Our integral traverses through the singularity - our theorems don’t apply. So the answer is ambiguous. We may choose the path \(\Gamma_\varepsilon^-\) or \(\Gamma_\varepsilon^+\).

\(I = \frac{1}{2}\Im\lim_{R\to\infty}\{\int_{-R}^{R}+\int_{\Gamma_R^+}dzf(z)+\cdot\}\). In this case, both \(\Gamma_\varepsilon\) paths yield the same result. \(I = \frac{1}{2}\Im\lim_{R\to\infty,\varepsilon\to0}\{\int_{-R}^{-\varepsilon}f(x)dx+\int_{\varepsilon}^Rf(x)dx+\int_{\Gamma_R^+}dzf(z)+\int_{\Gamma_\varepsilon}f(z)dz\}\).

\(\int_{\gamma_\varepsilon^+}\frac{\exp(iz)}{z}=-\pi i\)

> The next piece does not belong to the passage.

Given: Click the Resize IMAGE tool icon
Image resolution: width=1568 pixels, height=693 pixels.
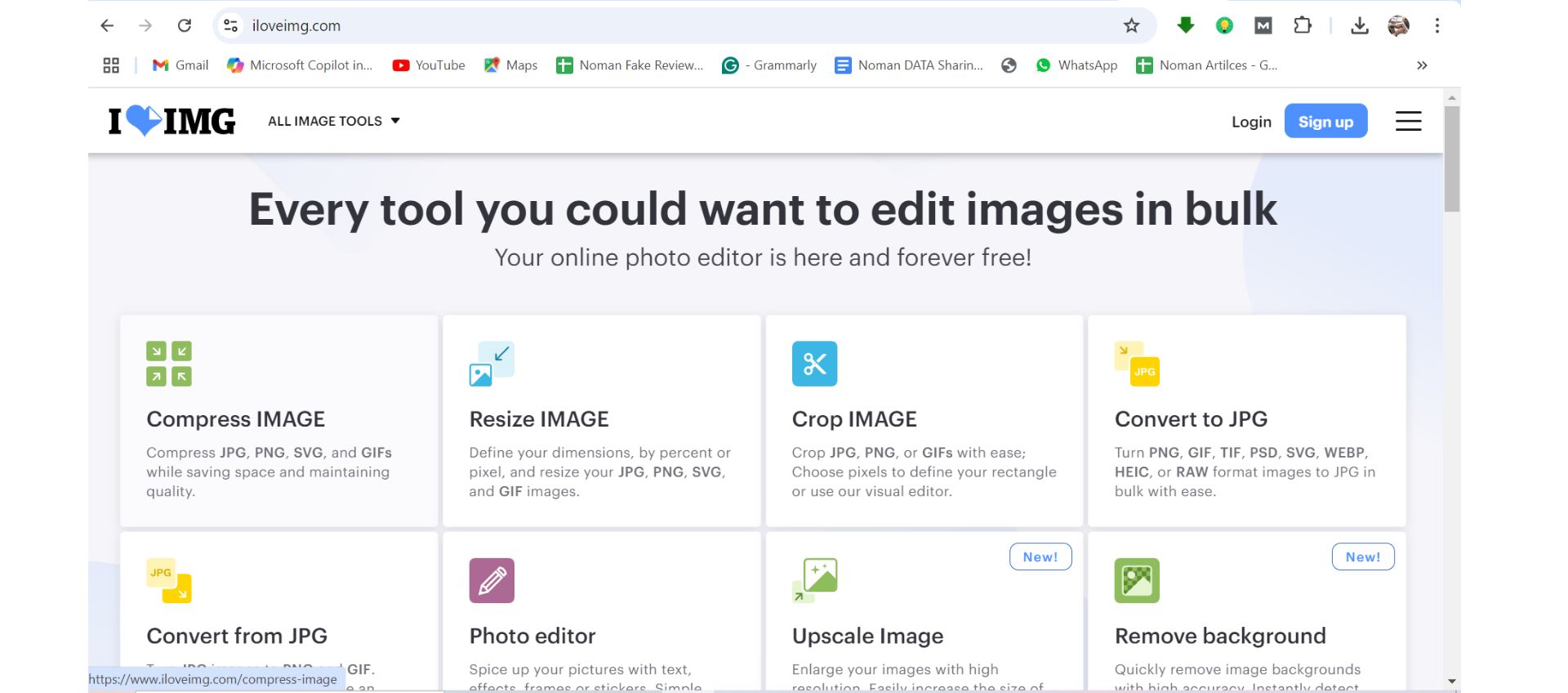Looking at the screenshot, I should pos(492,364).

For the top path, we see that we are holomorphic in the entire region, thus we get 0. For the bottom path, we have a simple pole and in the limit of z to zero, thus we have zero. Thus, either way we find the overall contour integral to be zero. Therefore, \(\int_{-\infty}^\infty \frac{\exp iz}{z}dz=\pi i\). Thus, our original integral is \(\frac{\pi}{2}\).